EDITOR’S NOTE: This article was updated to include comments from Jack Brown, the President of Gulf Coast Collection Bureau
The Court of Appeals for the Eleventh Circuit has upheld a summary judgment ruling in favor of a plaintiff who sued a collector for violating the Fair Debt Collection Practices Act because she received a collection letter and phone calls seeking to collect on a debt that was the result of a pending worker’s compensation claim, for which her employer or health insurance carrier should have been responsible for paying.
A copy of the ruling in the case of Kottler v. Gulf Coast Collection Bureau can be accessed by clicking here.

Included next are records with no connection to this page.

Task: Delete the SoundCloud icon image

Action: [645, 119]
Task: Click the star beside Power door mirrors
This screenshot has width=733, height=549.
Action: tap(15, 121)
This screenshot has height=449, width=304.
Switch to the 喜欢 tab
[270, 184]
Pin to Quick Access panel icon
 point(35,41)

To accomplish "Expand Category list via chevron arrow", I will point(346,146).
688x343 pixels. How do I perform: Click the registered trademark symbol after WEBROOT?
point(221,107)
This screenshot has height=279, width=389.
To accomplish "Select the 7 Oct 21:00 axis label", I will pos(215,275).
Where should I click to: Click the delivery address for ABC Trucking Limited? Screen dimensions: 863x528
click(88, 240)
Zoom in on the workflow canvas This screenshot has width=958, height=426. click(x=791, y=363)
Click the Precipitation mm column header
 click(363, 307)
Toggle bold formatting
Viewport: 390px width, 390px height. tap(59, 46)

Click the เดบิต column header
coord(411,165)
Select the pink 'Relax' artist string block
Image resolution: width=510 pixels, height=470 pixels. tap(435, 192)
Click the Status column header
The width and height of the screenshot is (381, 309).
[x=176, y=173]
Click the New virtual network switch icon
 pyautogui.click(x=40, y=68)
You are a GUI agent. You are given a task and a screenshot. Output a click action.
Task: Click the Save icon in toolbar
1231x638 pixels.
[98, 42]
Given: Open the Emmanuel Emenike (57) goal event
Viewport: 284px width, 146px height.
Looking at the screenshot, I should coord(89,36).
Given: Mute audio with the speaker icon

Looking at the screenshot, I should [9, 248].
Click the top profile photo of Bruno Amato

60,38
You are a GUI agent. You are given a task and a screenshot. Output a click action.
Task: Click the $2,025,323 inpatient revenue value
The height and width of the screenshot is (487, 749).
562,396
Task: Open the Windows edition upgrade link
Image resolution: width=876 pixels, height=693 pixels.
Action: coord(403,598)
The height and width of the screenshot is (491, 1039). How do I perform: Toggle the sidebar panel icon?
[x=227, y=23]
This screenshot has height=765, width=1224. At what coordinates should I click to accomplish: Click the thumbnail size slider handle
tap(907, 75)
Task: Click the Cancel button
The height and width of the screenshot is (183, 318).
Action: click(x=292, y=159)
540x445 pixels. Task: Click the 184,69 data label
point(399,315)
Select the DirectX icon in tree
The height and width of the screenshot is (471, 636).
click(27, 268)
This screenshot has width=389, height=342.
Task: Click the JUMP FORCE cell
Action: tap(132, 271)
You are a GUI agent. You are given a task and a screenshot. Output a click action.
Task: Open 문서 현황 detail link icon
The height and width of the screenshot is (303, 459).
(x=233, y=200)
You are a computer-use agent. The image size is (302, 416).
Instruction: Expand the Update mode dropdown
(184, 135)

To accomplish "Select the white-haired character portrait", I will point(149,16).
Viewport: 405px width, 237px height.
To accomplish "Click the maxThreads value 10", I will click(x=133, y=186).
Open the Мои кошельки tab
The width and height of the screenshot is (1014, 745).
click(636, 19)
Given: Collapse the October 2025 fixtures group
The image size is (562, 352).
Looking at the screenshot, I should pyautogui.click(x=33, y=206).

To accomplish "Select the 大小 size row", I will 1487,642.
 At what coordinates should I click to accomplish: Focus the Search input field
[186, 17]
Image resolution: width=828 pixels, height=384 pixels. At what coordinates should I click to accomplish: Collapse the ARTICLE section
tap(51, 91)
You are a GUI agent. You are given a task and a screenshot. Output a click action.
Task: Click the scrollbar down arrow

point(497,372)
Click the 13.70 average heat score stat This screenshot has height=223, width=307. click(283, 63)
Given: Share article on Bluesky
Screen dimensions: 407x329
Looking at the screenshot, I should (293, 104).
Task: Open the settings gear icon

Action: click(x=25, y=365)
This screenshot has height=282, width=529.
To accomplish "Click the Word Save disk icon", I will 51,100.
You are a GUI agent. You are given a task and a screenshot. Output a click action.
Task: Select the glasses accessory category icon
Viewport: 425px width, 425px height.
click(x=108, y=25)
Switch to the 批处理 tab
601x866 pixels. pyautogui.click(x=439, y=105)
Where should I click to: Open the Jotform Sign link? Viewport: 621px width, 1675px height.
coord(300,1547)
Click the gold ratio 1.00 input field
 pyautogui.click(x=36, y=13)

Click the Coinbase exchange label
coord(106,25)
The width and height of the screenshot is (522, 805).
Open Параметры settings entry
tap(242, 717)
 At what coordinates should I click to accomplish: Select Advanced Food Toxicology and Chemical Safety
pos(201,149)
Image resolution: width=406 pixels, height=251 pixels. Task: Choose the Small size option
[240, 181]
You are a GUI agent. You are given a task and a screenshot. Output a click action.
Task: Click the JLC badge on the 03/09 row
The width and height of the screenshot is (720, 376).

The plaintiff received a collection letter from the defendant, and said she was “clustered and jumbled” why she was being contacted by the defendant and that she feared the collector would “ruin her credit.” She sued the defendant, alleging it violated Section 1692e(2)(A) of the FDCPA by making a false representation about the character, amount, or legal status of a debt because, in Florida, employees are not liable for medical treatment or services when they are injured on the job and healthcare providers may not seek to collect or receive a fee from an injured employee. Instead, the providers must seek recourse from the employer or health insurance carrier.
“Any consumer in Florida unfamiliar with its worker’s compensation laws who received the letter Kottler received would be misled to think that she was obligated to remit payment for medical bills that were owed by her employer,” the Appeals Court wrote.
After first confirming that the plaintiff had standing to pursue her lawsuit, the Appeals Court tackled the defense’s argument that it should be allowed to invoke the FDCPA’s bona fide error defense because it relied on assurances from the healthcare provider that identified potential worker’s compensation cases, but neither the District Court nor the Appeals Court felt that the defendant went far enough to satisfy the third prong of the BFE defense, which requires having policies and procedures in place to avoid such an error. Had the defendant used additional screening procedures to detect if a debt was subject to a worker’s compensation claim, it might have been able to use the BFE defense, the Appeals Court ruled.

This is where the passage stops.